▶ [DIRECTIONS]:
Give again the lines from the line with "Where should I" to the last line of the records, exactly and in full. Do not carry over any pictures.

Items listed in a dataset:
_ _ _

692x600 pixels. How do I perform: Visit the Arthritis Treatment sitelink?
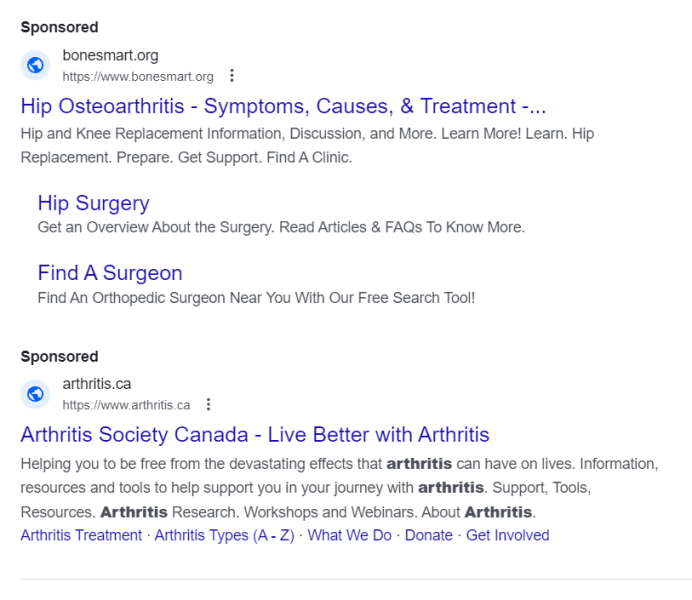pyautogui.click(x=81, y=535)
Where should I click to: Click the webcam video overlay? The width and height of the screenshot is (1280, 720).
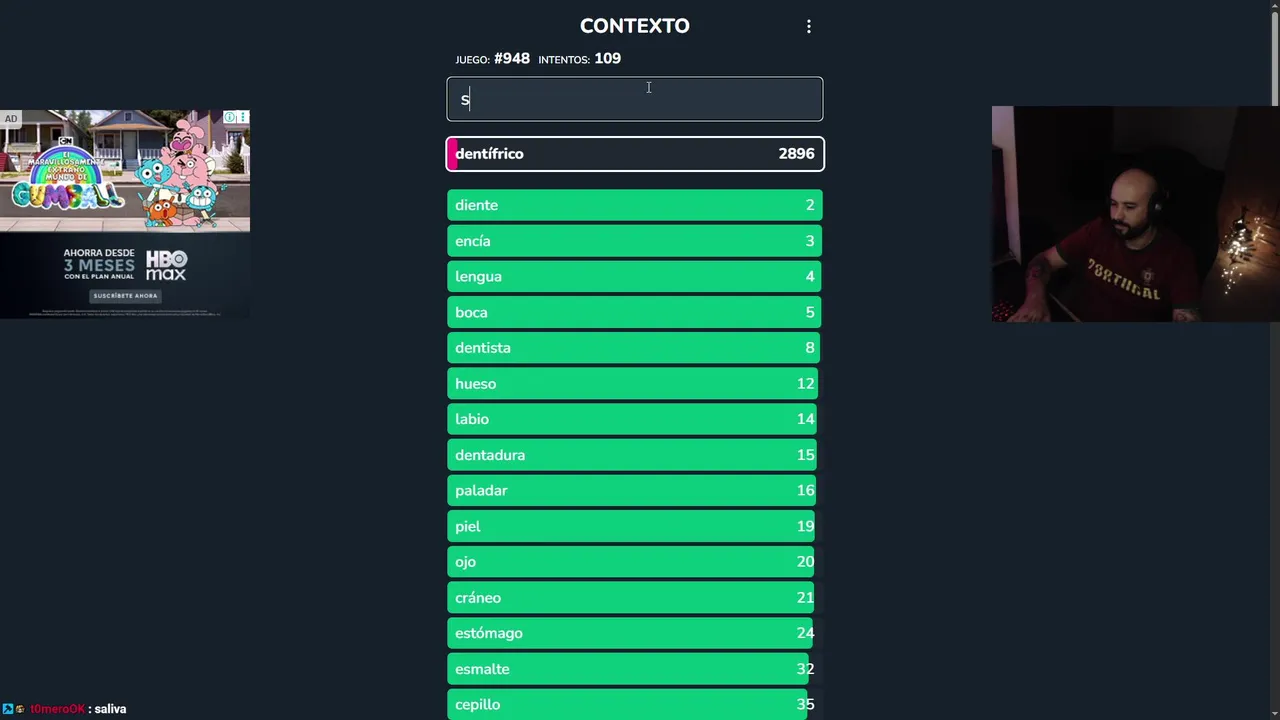[1135, 214]
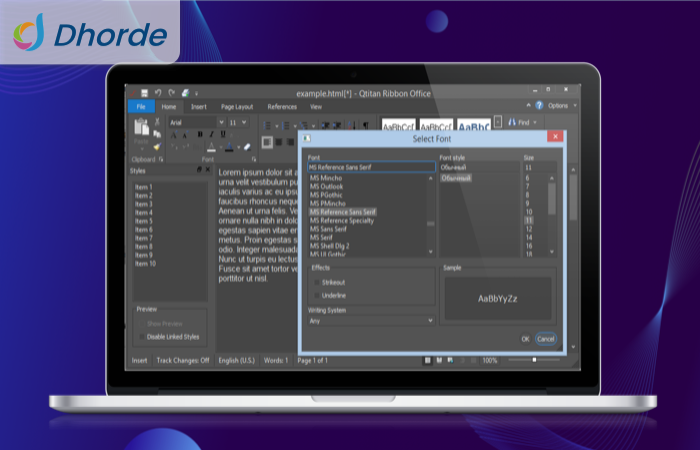Select MS Sans Serif in font list

[x=329, y=229]
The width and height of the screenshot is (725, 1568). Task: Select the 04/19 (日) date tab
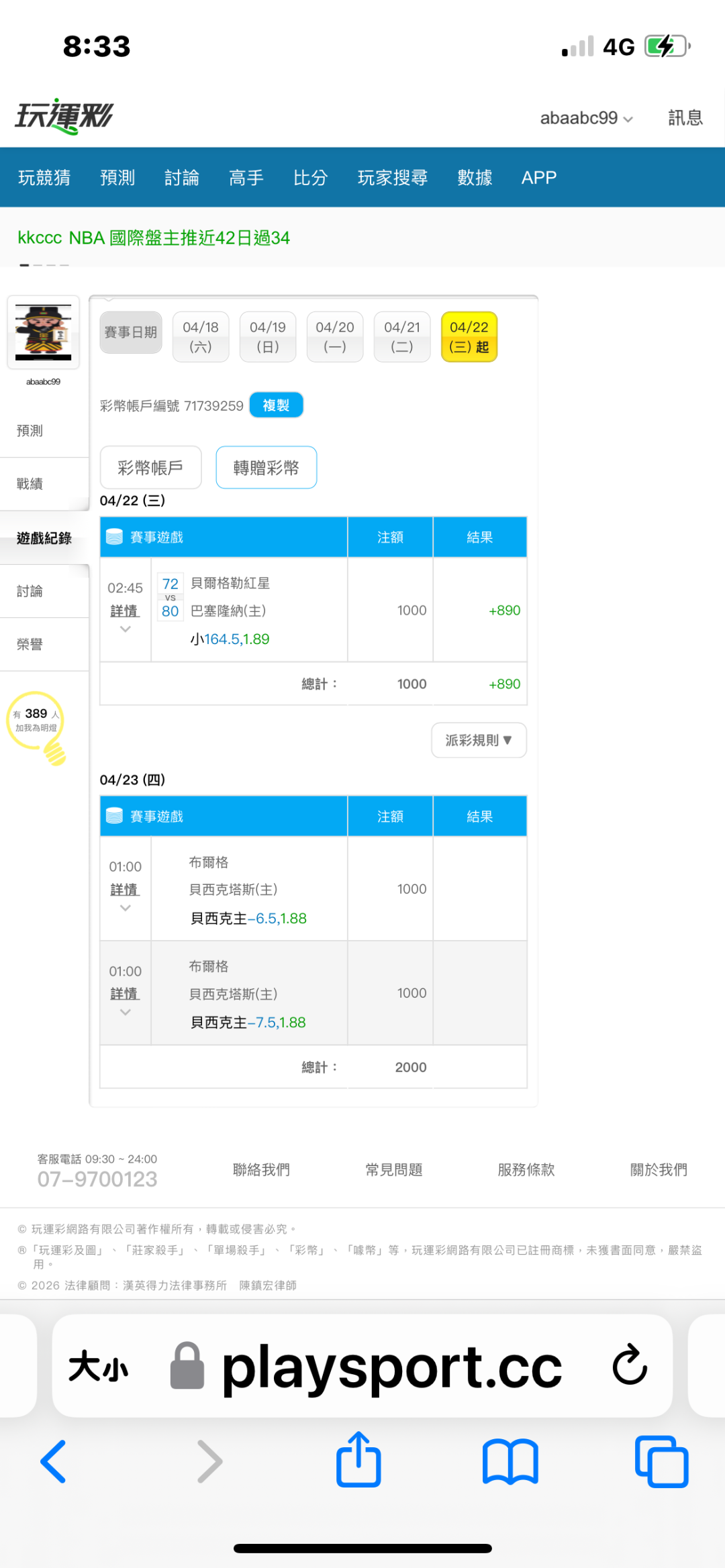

_ _ _

▶ [EXERCISE SOLUTION]:
Where should I click to: Click the webcam video overlay? The width and height of the screenshot is (1280, 720).
[1135, 214]
Select MS Sans Serif in font list

[x=329, y=229]
The width and height of the screenshot is (725, 1568). Task: Select the 04/19 (日) date tab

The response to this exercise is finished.